Once you exposed the surface to solvent, you must not touch it with anything. You just cannot get it smooth with a tool. Other than leaving marks, it may actually stick to the tool and draw thinner-than-hair threads.

I have fixed burn marks by sanding them down to achieve smoothness on the edges, and then I have filled in the crater with dissolved plastic solution, one drop at a time to build up bulk above the edge for final sanding.



But by all means, try out any technique you think might help. Experience is invaluable. There are plenty of old broken phones around for practicing.
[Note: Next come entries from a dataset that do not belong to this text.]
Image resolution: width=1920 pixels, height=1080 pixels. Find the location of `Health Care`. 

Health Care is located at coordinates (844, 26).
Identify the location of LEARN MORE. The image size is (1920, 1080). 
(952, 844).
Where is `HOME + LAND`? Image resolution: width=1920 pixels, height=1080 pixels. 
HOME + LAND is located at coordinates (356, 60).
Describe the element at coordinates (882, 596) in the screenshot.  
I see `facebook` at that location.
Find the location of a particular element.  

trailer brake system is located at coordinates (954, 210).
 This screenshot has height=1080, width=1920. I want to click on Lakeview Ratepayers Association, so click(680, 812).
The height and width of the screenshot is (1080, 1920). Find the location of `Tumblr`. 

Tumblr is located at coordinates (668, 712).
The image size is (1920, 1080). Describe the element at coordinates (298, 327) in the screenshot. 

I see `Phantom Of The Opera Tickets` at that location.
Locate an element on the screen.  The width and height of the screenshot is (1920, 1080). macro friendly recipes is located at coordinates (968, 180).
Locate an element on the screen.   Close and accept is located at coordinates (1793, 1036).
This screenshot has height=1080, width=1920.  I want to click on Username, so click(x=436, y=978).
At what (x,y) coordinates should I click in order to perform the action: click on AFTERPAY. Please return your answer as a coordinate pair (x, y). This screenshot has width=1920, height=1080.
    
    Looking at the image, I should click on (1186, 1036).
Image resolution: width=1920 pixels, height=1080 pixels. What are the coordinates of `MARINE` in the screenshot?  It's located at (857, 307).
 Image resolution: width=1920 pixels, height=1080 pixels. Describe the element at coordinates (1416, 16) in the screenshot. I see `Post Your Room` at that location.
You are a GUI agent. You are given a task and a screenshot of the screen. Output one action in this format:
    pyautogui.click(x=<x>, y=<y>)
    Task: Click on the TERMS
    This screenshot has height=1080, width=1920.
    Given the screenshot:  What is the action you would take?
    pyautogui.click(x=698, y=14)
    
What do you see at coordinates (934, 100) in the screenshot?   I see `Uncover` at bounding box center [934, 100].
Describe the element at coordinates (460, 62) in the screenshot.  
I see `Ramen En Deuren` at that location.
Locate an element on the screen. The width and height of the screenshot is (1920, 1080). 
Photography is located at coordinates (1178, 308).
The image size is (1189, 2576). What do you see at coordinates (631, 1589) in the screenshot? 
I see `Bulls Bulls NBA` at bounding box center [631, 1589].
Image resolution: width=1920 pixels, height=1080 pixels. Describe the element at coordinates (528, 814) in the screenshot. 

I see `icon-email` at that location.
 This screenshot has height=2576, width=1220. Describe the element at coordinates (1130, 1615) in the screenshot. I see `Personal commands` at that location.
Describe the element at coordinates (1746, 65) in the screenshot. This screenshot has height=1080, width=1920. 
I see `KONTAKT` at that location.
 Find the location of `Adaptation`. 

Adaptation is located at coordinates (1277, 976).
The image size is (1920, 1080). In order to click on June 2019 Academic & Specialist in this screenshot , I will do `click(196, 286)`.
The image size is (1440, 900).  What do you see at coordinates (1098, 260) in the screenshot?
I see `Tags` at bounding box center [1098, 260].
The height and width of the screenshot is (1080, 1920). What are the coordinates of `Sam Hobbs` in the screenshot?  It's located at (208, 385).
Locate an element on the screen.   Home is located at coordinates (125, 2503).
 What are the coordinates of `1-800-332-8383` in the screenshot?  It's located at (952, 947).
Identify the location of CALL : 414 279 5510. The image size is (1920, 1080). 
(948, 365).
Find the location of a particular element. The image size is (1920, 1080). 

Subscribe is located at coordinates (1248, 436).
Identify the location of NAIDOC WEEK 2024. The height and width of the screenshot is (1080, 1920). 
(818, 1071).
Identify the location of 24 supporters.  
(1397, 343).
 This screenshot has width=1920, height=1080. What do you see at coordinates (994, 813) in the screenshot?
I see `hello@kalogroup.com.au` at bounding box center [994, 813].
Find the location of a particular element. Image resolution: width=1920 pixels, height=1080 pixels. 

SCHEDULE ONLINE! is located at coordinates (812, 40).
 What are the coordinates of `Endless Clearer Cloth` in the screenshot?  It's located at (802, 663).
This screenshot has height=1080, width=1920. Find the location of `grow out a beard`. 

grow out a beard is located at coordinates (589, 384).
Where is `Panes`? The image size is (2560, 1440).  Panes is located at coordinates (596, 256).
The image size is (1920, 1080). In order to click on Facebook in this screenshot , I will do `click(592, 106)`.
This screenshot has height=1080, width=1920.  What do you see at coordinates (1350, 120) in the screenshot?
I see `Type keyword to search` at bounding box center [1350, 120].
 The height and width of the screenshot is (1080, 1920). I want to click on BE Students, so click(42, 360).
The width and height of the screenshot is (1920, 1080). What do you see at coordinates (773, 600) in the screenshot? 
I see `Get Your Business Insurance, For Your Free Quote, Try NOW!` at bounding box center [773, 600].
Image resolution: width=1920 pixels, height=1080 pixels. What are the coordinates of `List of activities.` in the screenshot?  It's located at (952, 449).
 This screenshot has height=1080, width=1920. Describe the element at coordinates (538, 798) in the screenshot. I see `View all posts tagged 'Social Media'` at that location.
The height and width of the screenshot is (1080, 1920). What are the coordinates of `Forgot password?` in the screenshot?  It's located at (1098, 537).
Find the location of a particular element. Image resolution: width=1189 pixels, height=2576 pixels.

Here is a phone that I partially solvent polished with special polish cloth soaked in acetone/ethyl lactate mixtures.  The phone had a serious crack in the front corner up the face next to the dial.
The thread for this phone is here:
http://www.classicrotaryphones.com/forum/index.php?topic=11993.0

I have also used acetone sprays, repurposing spray bottles from certain medications, that produce a very fine mist.  I don't think I have pics of that.





cihensley@aol.com

My experience with the various chemical processes pretty much matches the multiple posting by unbeldi.

Chuck

HarrySmith

Harry Smith
ATCA 4434
TCI

"There is no try,
there is only
do or do not"

Janeiac

#12
Thanks very much, everyone, for pointing me to the threads and for sharing the information and pictures. I really appreciate the extra time you took to post it. It's really fascinating.

The pictures are great! everyone did a wonderful job and I am truly grateful for your sharing. I LOVE the way the colored phones turned out. It's good on so many levels, from saving old phones to keeping garbage out of landfills.